Pesantren mulai berkembang. Bangunan bertambah, khususnya rumah sederhana untuk para ustadz. Begitu pula asrama santri. Meski masih sangat sederhana: berupa gubuk bertingkat berdinding papan dan beratap daun ijuk. Ada sekitar enam gubuk yang ada. Gubuk itu berpencar di sudut-sudut pesantren. Jaraknya jauh, beberapa puluh meter. Sengaja dibuat seperti itu agar kompleks pesantren yang luas 20 hektar itu cepat terang.

Pindah ke Kudus, Jawa Tengah

Santri mulai banyak. Baik yang dari daerah sekitar, seperti Sako, Lingkis, Parit, Sungai Duo, Beringin, hingga dari kantong-kantong daerah transmigrasi. Kiprah dan keberadaan pesantren mulai dirasakan. Pesantren menampung santri yang tidak mampu.
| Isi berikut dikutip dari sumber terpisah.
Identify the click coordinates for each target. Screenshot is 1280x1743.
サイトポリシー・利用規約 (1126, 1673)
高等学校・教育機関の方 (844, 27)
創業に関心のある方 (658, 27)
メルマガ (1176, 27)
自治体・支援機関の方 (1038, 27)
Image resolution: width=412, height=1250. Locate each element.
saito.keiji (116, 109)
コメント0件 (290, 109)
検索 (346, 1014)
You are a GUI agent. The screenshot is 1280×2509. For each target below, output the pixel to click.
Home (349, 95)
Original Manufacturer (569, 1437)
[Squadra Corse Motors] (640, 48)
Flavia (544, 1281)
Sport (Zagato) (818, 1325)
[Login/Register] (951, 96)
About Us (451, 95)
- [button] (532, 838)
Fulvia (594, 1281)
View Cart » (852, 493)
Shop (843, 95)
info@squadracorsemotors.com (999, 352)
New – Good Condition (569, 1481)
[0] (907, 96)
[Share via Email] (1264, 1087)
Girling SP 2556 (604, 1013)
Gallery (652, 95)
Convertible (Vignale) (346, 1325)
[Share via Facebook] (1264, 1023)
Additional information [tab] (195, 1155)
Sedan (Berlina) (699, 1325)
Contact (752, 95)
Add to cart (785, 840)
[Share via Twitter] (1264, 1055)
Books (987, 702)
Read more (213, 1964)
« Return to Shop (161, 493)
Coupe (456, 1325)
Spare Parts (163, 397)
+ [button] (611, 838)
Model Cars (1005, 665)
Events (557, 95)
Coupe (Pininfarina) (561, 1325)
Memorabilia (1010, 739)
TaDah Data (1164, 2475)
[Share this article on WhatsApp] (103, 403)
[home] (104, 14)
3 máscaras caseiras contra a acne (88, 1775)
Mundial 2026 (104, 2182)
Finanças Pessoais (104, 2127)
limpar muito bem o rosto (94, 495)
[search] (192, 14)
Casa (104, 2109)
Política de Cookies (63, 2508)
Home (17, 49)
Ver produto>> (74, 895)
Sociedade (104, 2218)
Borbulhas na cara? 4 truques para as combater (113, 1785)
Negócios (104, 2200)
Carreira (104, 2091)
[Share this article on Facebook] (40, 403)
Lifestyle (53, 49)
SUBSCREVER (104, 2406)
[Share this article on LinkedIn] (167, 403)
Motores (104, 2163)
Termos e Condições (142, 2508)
Ada juga yang yatim piatu. Semuanya ditanggung: asrama, pendidikan, dan makan. Gratis. Dananya dari mana? Allah!

Tidak hanya santri putra, pesantren juga menampung santri putri. Pendidikan yang baru ada Madrasah Tsanawiyah (MTs) setaraf SMP. Bagi yang mau melanjutkan ke jenjang selanjutnya, santri dikirim ke cabang lain yang sudah memiliki SMA dan ada juga yang dikirim ke Jawa, seperti Abdul Rosyid, Hizbullah dan Dadan Abdullah Fatah yang kelak jadi menantunya dan meneruskan estafeta perjuangan pesantren di Palembang.

Sayang, ketika pesantren sedang menggeliat dan kiprah Ustadz Amin Mahmud dirasakan masyarakat, dia harus pindah tugas lagi. Kali ini ke Kudus, Jawa Tengah. Semua yang dilakukan di Palembang ditinggalkan dan jadi warisan amal shaleh. Di tempat baru yang dikenal pusatnya para wali itu, Ustadz Amin Mahmud lebih banyak berdakwah. Itu juga tidak lama.

Setelah itu, pindah lagi dan merintis pesantren baru di Cepu, Jawa Tengah. Dia kembali berjibaku dalam dakwah. Tidak pernah berhenti. Meski usianya kian lanjut. Hidupnya telah diwakafkan untuk dakwah. Apapun yang terjadi tidak boleh mundur. Harus tetap di medan dakwah. Sama seperti merintis pesantren, di tempat itu dia harus bekerja keras. Dakwah dan berdakwah lagi. Bergeser tak mengenal henti.

Sekarang, Pondok Pesantren Hidayatullah Rambutan sudah memiliki lembaga pendidikan yaitu RA Yaa Bunayya, MI Mardhatillah (full day school), MTs Mardhatillah Putra/Putri (Boarding School), dan MA Mardhatillah Putra/Putri (Boarding School).